Start of Raw data

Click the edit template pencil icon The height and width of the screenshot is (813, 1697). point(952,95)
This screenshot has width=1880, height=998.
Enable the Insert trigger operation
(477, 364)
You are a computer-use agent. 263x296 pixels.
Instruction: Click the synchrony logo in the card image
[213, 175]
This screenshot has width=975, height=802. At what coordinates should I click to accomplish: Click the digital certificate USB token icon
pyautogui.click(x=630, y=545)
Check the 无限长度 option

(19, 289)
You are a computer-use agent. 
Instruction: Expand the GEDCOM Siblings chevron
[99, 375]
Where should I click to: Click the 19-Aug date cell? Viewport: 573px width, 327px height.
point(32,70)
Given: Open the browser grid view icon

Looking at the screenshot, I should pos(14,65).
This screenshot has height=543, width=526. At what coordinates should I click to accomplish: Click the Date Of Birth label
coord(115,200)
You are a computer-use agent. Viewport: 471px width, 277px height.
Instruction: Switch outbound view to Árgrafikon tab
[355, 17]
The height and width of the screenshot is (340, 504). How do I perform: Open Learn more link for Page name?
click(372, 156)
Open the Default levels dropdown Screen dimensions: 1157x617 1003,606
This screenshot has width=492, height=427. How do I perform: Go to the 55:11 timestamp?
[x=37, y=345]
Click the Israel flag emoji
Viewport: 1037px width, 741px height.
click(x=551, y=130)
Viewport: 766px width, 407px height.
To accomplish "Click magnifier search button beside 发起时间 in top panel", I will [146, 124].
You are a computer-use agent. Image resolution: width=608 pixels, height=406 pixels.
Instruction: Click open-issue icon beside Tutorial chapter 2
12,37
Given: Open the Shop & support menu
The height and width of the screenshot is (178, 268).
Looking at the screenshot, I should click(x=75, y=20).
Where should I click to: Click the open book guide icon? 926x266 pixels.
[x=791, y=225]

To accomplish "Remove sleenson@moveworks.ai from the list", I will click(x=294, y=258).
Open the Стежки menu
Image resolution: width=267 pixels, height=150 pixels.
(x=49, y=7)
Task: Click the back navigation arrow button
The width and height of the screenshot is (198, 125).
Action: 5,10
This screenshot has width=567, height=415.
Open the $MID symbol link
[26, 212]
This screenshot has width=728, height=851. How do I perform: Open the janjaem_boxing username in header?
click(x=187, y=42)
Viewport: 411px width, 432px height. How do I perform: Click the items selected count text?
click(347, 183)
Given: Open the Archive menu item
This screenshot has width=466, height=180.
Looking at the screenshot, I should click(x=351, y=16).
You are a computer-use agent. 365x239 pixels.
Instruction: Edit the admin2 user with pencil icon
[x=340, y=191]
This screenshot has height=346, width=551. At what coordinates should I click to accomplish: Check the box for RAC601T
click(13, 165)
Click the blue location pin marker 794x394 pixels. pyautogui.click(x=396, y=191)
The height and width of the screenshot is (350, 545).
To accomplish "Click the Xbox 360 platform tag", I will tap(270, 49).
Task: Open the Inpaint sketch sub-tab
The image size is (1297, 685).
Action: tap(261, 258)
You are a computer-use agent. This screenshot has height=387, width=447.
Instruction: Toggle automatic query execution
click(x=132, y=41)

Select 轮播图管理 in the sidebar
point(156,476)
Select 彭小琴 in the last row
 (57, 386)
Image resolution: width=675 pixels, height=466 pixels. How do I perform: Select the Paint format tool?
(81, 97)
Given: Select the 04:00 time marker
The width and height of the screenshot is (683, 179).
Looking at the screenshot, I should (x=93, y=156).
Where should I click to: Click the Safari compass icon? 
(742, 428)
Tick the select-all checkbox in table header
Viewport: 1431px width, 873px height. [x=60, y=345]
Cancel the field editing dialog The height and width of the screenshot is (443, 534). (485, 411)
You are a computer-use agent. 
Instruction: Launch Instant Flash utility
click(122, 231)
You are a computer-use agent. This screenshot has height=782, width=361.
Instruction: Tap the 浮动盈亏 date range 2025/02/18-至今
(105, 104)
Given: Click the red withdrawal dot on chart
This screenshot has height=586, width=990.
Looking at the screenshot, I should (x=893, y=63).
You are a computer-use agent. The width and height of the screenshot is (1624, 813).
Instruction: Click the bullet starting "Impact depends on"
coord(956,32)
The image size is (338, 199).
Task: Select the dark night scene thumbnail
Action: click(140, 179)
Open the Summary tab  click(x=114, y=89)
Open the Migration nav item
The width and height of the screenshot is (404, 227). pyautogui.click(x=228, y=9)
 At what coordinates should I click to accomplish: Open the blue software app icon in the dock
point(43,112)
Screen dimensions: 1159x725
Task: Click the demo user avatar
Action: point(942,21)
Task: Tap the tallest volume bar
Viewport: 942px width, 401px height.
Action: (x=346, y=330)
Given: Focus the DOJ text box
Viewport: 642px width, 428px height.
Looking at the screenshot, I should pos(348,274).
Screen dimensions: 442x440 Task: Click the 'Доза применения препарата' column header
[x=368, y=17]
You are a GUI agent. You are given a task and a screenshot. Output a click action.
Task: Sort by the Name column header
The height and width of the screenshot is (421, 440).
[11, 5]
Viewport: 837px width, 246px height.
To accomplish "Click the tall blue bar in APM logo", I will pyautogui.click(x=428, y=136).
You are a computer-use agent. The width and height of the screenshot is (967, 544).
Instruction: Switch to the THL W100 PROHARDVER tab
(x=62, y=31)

End of Raw data

▸ **Stated problem**
Rewrite the listing above, swapping each "computer-use agent" for "desktop assistant" and leaving everything else unchanged.

▸ **The response**
Click the edit template pencil icon The height and width of the screenshot is (813, 1697). point(952,95)
This screenshot has width=1880, height=998.
Enable the Insert trigger operation
(477, 364)
You are a desktop assistant. 263x296 pixels.
Instruction: Click the synchrony logo in the card image
[213, 175]
This screenshot has width=975, height=802. At what coordinates should I click to accomplish: Click the digital certificate USB token icon
pyautogui.click(x=630, y=545)
Check the 无限长度 option

(19, 289)
You are a desktop assistant. 
Instruction: Expand the GEDCOM Siblings chevron
[99, 375]
Where should I click to: Click the 19-Aug date cell? Viewport: 573px width, 327px height.
point(32,70)
Given: Open the browser grid view icon

Looking at the screenshot, I should pos(14,65).
This screenshot has height=543, width=526. At what coordinates should I click to accomplish: Click the Date Of Birth label
coord(115,200)
You are a desktop assistant. Viewport: 471px width, 277px height.
Instruction: Switch outbound view to Árgrafikon tab
[355, 17]
The height and width of the screenshot is (340, 504). How do I perform: Open Learn more link for Page name?
click(372, 156)
Open the Default levels dropdown Screen dimensions: 1157x617 1003,606
This screenshot has width=492, height=427. How do I perform: Go to the 55:11 timestamp?
[x=37, y=345]
Click the Israel flag emoji
Viewport: 1037px width, 741px height.
click(x=551, y=130)
Viewport: 766px width, 407px height.
To accomplish "Click magnifier search button beside 发起时间 in top panel", I will [146, 124].
You are a desktop assistant. Image resolution: width=608 pixels, height=406 pixels.
Instruction: Click open-issue icon beside Tutorial chapter 2
12,37
Given: Open the Shop & support menu
The height and width of the screenshot is (178, 268).
Looking at the screenshot, I should click(x=75, y=20).
Where should I click to: Click the open book guide icon? 926x266 pixels.
[x=791, y=225]

To accomplish "Remove sleenson@moveworks.ai from the list", I will click(x=294, y=258).
Open the Стежки menu
Image resolution: width=267 pixels, height=150 pixels.
(x=49, y=7)
Task: Click the back navigation arrow button
The width and height of the screenshot is (198, 125).
Action: 5,10
This screenshot has width=567, height=415.
Open the $MID symbol link
[26, 212]
This screenshot has width=728, height=851. How do I perform: Open the janjaem_boxing username in header?
click(x=187, y=42)
Viewport: 411px width, 432px height. How do I perform: Click the items selected count text?
click(347, 183)
Given: Open the Archive menu item
This screenshot has width=466, height=180.
Looking at the screenshot, I should click(x=351, y=16).
You are a desktop assistant. 365x239 pixels.
Instruction: Edit the admin2 user with pencil icon
[x=340, y=191]
This screenshot has height=346, width=551. At what coordinates should I click to accomplish: Check the box for RAC601T
click(13, 165)
Click the blue location pin marker 794x394 pixels. pyautogui.click(x=396, y=191)
The height and width of the screenshot is (350, 545).
To accomplish "Click the Xbox 360 platform tag", I will tap(270, 49).
Task: Open the Inpaint sketch sub-tab
The image size is (1297, 685).
Action: tap(261, 258)
You are a desktop assistant. This screenshot has height=387, width=447.
Instruction: Toggle automatic query execution
click(x=132, y=41)

Select 轮播图管理 in the sidebar
point(156,476)
Select 彭小琴 in the last row
 (57, 386)
Image resolution: width=675 pixels, height=466 pixels. How do I perform: Select the Paint format tool?
(81, 97)
Given: Select the 04:00 time marker
The width and height of the screenshot is (683, 179).
Looking at the screenshot, I should (x=93, y=156).
Where should I click to: Click the Safari compass icon? 
(742, 428)
Tick the select-all checkbox in table header
Viewport: 1431px width, 873px height. [x=60, y=345]
Cancel the field editing dialog The height and width of the screenshot is (443, 534). (485, 411)
You are a desktop assistant. 
Instruction: Launch Instant Flash utility
click(122, 231)
You are a desktop assistant. This screenshot has height=782, width=361.
Instruction: Tap the 浮动盈亏 date range 2025/02/18-至今
(105, 104)
Given: Click the red withdrawal dot on chart
This screenshot has height=586, width=990.
Looking at the screenshot, I should (x=893, y=63).
You are a desktop assistant. The width and height of the screenshot is (1624, 813).
Instruction: Click the bullet starting "Impact depends on"
coord(956,32)
The image size is (338, 199).
Task: Select the dark night scene thumbnail
Action: click(140, 179)
Open the Summary tab  click(x=114, y=89)
Open the Migration nav item
The width and height of the screenshot is (404, 227). pyautogui.click(x=228, y=9)
 At what coordinates should I click to accomplish: Open the blue software app icon in the dock
point(43,112)
Screen dimensions: 1159x725
Task: Click the demo user avatar
Action: point(942,21)
Task: Tap the tallest volume bar
Viewport: 942px width, 401px height.
Action: (x=346, y=330)
Given: Focus the DOJ text box
Viewport: 642px width, 428px height.
Looking at the screenshot, I should pos(348,274).
Screen dimensions: 442x440 Task: Click the 'Доза применения препарата' column header
[x=368, y=17]
You are a GUI agent. You are given a task and a screenshot. Output a click action.
Task: Sort by the Name column header
The height and width of the screenshot is (421, 440).
[11, 5]
Viewport: 837px width, 246px height.
To accomplish "Click the tall blue bar in APM logo", I will pyautogui.click(x=428, y=136).
You are a desktop assistant. The width and height of the screenshot is (967, 544).
Instruction: Switch to the THL W100 PROHARDVER tab
(x=62, y=31)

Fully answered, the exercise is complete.